Domestic tractor sales would fall by half to 4-6 percent this fiscal year, compared to a compound average growth rate of 10% since fiscal 2020, owing to repeated normal monsoons.
Nonetheless, falling input prices for steel and pig iron will deliver a 100-200 basis point boost to tractor manufacturers’ operating margins, according to Crisil Ratings.
Therefore, net cash-positive balance sheets will sustain excellent credit profiles in the future.
Tractor sales volume will reach a new high in fiscal 2023 as farm attitude stays positive following another successful monsoon — the primary driver of farm revenues — and an increase in the Minimum Support Price for the 2022-23 market season.
According to Naveen Vaidyanathan, Director at Crisil Ratings, tractor volume growth in the coming fiscal year will be led by both farm and commercial markets.
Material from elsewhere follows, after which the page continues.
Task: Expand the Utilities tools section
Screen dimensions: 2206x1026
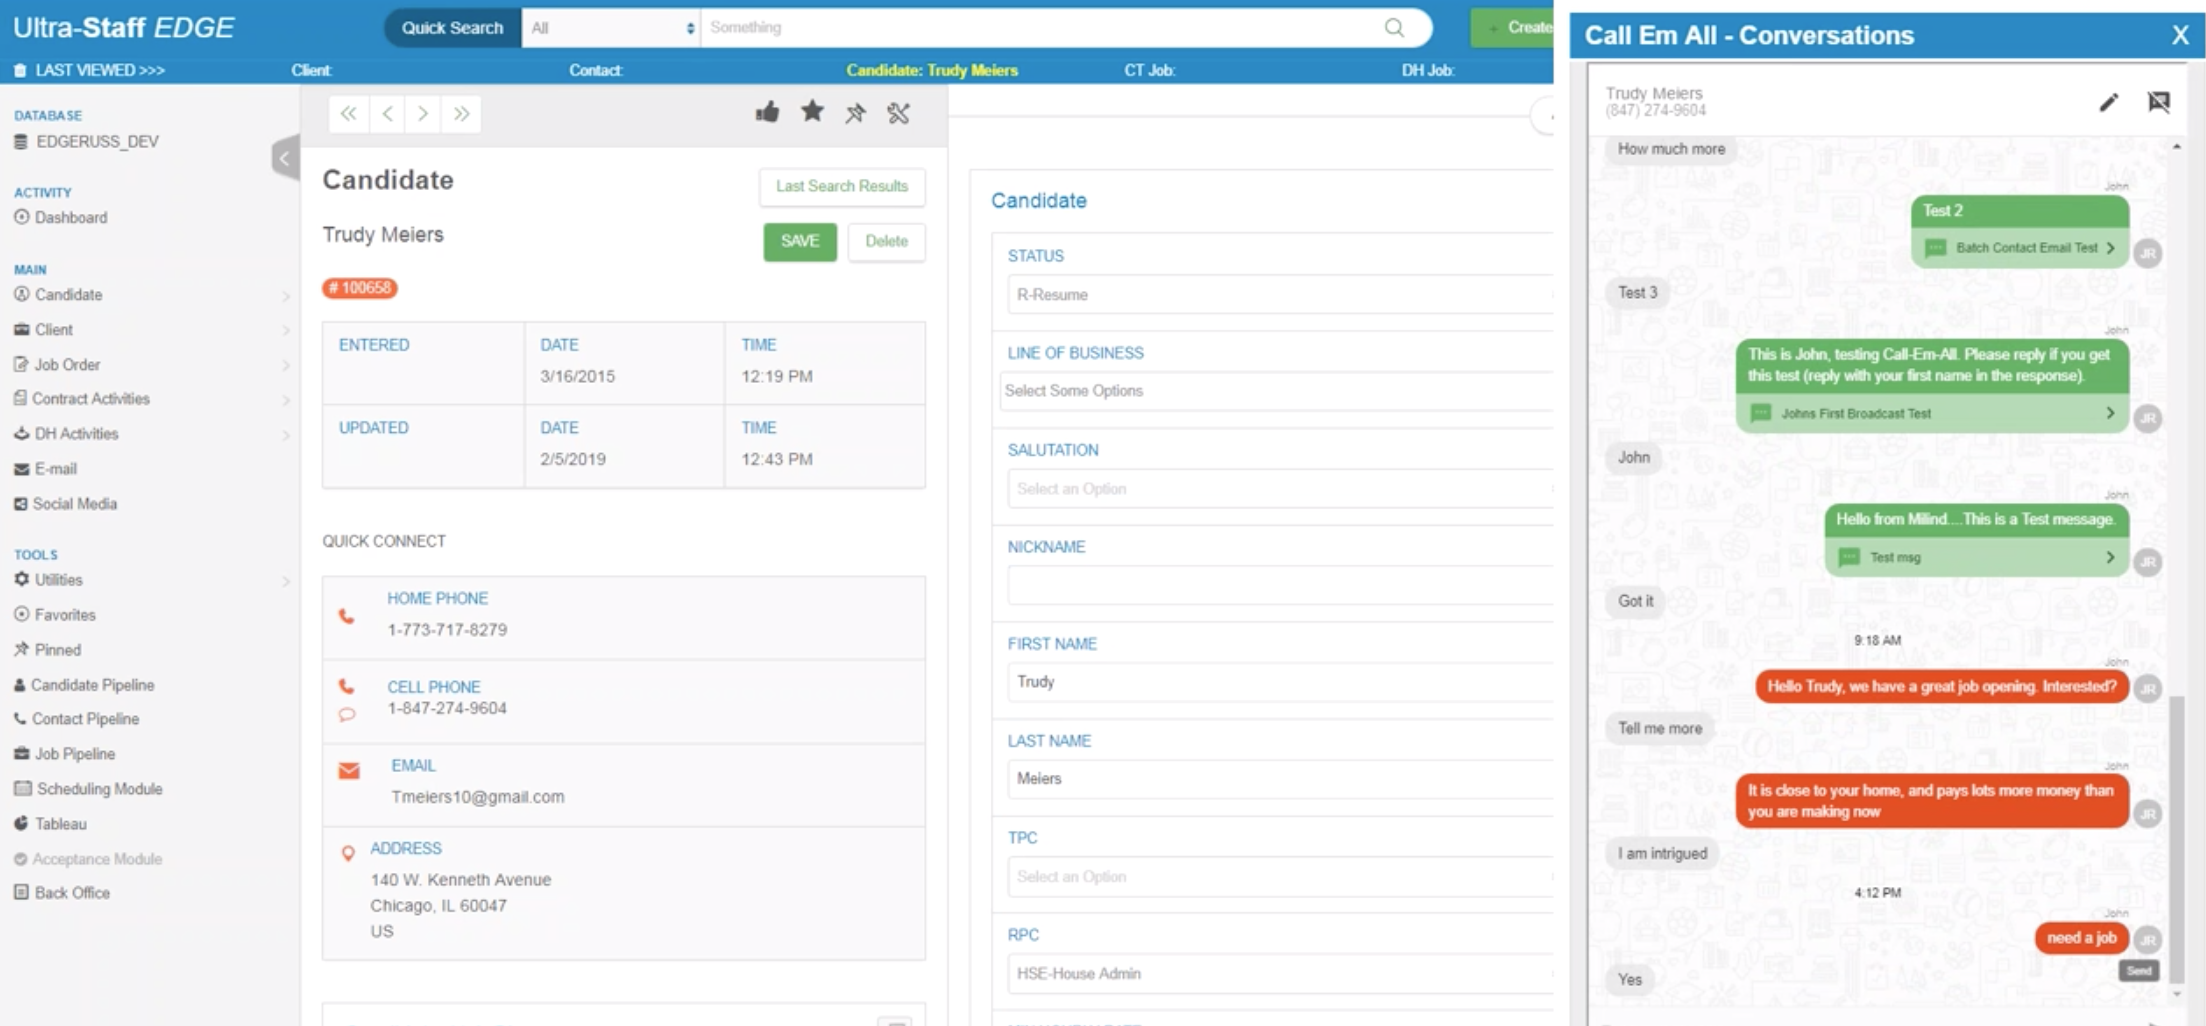Action: [286, 579]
The 5% increase in MSP for wheat for the current rabi crop, the largest in the last four fiscals, will boost farm incomes, he said, while the government’s infrastructure push and increased building activity will drive commercial demand.
Demand is strong
Tractor volume will be supported by replacement demand, which represents for 60% of total volume. Tractors have an average lifespan of 6-8 years. Record sales in fiscal years 2017 and 2018 predict solid replacement demand in fiscal year 2019.
To be sure, there are dangers associated with this forecast. Extremely high temperatures followed by unusual rainfall in portions of northern and central India during the last month have fuelled fears of a poor rabi harvest this year.
Weather forecasters have also raised the possibility of an El Nino event in July-August this year, which might result in below-normal rainfall.
While reservoir levels above average would bring some relief, uncertainty could persist. The El Nino effect caused a monsoon shortfall in fiscal 2015 and 2016, affecting farm revenue and causing tractor volume drops of 13% and 10%, respectively.
While the monsoon will become apparent in the following months, falling commodity prices might bring some relief on the profitability front.
According to Nitin Bansal, Associate Director at Crisil Ratings, high input prices have caused tractor makers’ operating margins to decrease from a decadal high of 22% in fiscal 2021 to 15% in fiscal 2023, despite subsequent price increases.
However, he stated that steel and pig iron prices, which account for 90% of the total raw material cost of tractors, have softened in recent months and may fall by 6-12% next fiscal year due to lower coal prices. According to him, this should assist raise the operating margin to 16-17%.